In July, Google introduced a Web Integrity API, which some likened to DRM. However, this API was only at the proposal stage, and Google has now announced that it won’t be moving forward with it.
The purpose of the proposed Web Integrity API was to enable websites to verify the authenticity of the user and their device/browser. Websites often rely on trust in the client environment where they run, assuming that it’s honest, keeps user data and intellectual property secure, and is transparent about whether a human is using it.
This API would have allowed websites to request a token confirming key information about the client environment their code operates in. It was somewhat similar to the Play Integrity API (SafetyNet) on Android, used by apps like Google Wallet to ensure that a device hasn’t been tampered with (rooted).
Google provided various use cases for this API, such as detecting social media manipulation, non-human traffic in advertising, phishing campaigns, bulk hijacking attempts, cheating in web-based games, compromised devices, and account takeover attempts through password guessing.
However, many people raised concerns about how the Web Integrity API would introduce DRM to the open web. Google acknowledged this feedback and announced that the “Web Environment Integrity proposal is no longer being considered by the Chrome team.”

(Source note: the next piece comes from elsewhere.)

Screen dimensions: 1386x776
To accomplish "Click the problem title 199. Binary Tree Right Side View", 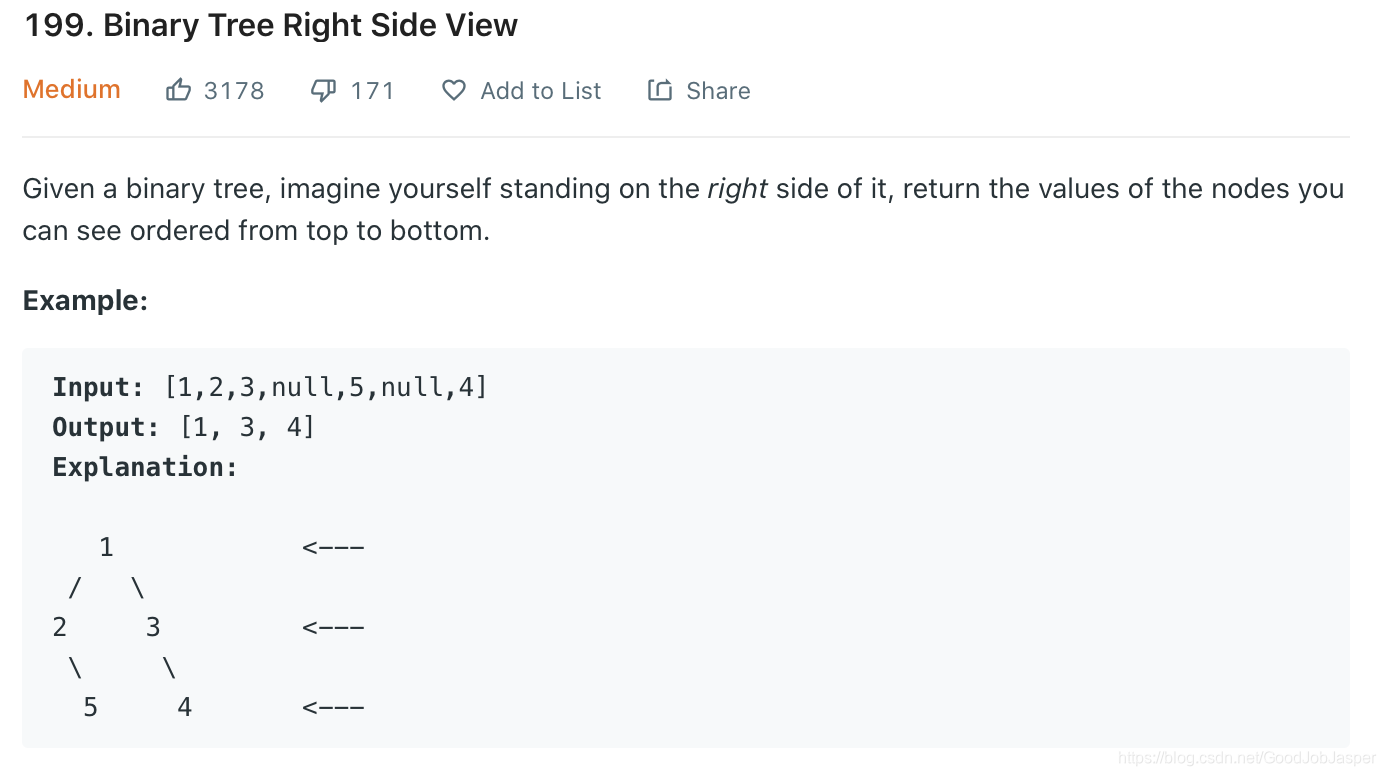I will click(270, 25).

Instead, Google is testing a more narrowly scoped Android WebView Media Integrity API that only targets WebViews embedded in apps. This new API aims to ensure the integrity of embedded media within apps, especially for streaming video and audio, without sharing user or device identifiers. It is intended to maintain a diverse ecosystem of media content in Android apps, with an early access program planned for media content providers to express their interest next year.